# ECO lowering springs... B&G vs Eibach



## KOBALT (Nov 19, 2013)

B&G vs Eibach for the Eco. Looking for the lowest drop of the two. I've seen pics of both and it look like the Eibachs go way lower. But the specs say that B&G's go lower. Does anyone have any input on this?


----------



## SportBilly (Nov 25, 2013)

i'll say go with coilovers since day one..


----------



## KOBALT (Nov 19, 2013)

If there wasn't a $800 price difference, I'd agree with you. But I can't go as low as coilovers do because I live in Cleveland. It'll hit 70F in January and 30F in June.

I can get away with the lowest aftermarket springs will go. Hence, my question.

But I've also seen issues with B&G having an uneven lower. BlueAngel's Eibachs are beautiful, so I'm set on those for now. But B&G claims a lower drop and I would love a comparison that's not the base LT model. You can't even tell it's lowered on that one.


----------



## XtremeRevolution (Jan 19, 2012)

How low it will go depends on the engine. Since they didn't create different spring rates for every car, your results will vary. For example, the ECO's weight is reduced by 220lbs over the LTZ according to some sources. The manual transmission weighs 80lbs less "wet" than the automatic transmission. Also depends on what year your car is, as there was a change in the strut and mount design in December of 2011. I recall one member who literally had his front end slammed from installing eibachs due to this reason.


----------



## SportBilly (Nov 25, 2013)

corect but what about blown shocks in the near future?

ksport go for 900. save for them.
or the blistein.


----------



## KOBALT (Nov 19, 2013)

SportBilly said:


> corect but what about blown shocks in the near future?
> 
> ksport go for 900. save for them.
> or the blistein.


I ran different springs on both of my old Cobalts for years with no issues. I always get an alignment after, as well. There's tons of people who just swap springs with no issues down the road. I'm not dropping it then going off-roading.

Keep in mind, I MAY drive 4K miles a year....at the most. I traded in my last car that was 6 years old with 22K on it.


----------



## KOBALT (Nov 19, 2013)

XtremeRevolution said:


> How low it will go depends on the engine. Since they didn't create different spring rates for every car, your results will vary. For example, the ECO's weight is reduced by 220lbs over the LTZ according to some sources. The manual transmission weighs 80lbs less "wet" than the automatic transmission. Also depends on what year your car is, as there was a change in the strut and mount design in December of 2011. I recall one member who literally had his front end slammed from installing eibachs due to this reason.

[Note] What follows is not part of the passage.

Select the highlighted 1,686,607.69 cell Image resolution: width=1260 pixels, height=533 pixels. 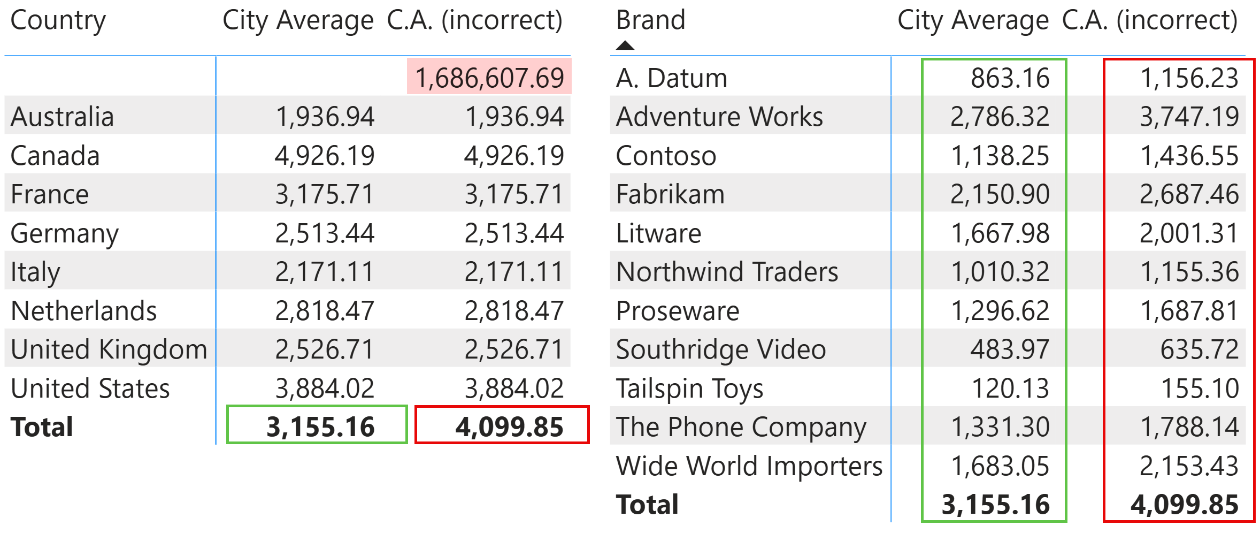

I know that that say the Eibachs are good for up to the '13 model. So I'm assuming my '14 is good?

BlueAngel's drop with his Eibachs are amazing. I'd love the same results. Just checking on the B&G because I heard they go a bit lower. If I can't find any info, I'll get the Eibachs.

I've seen some B&G's on LT's, but they ride at a different height than the Eco. With those ones, I can't tell that it's lowered at all.

Just wanna weigh my options before clicking the order button.


----------



## SportBilly (Nov 25, 2013)

oh sorry.. i drive 4k miles every 40 days and im not off-roading either.. but im pushing it on turns and shocks get tired over there. then go for eibahs. i liked them but i don't recomend any kind of lowering springs..


----------



## KOBALT (Nov 19, 2013)

I'd love coilovers someday, but springs have done me well in the past. And it's all that I really need at the moment. If I'm gonna drop $1K into coilovers, i'm going to pass and go the extra mile for bags. But that's a loooong ways away.


----------



## SportBilly (Nov 25, 2013)

Bags are for parked cars... In that case I rather stay stock.. Coilovers is the real way to go.. 


Sent from AutoGuide.com Free App


----------



## KOBALT (Nov 19, 2013)

Actually bags are for the opposite. Ya know... because they can be adjusted on the fly rather than parking and cranking each spring with wrenches :/

Sent from AutoGuide.com App


----------



## Danny5 (Dec 22, 2011)

Bags are for groceries. Static is for laundry. Blah blah blah. 

Eat, sleep, mod, repeat. That's my motto!


----------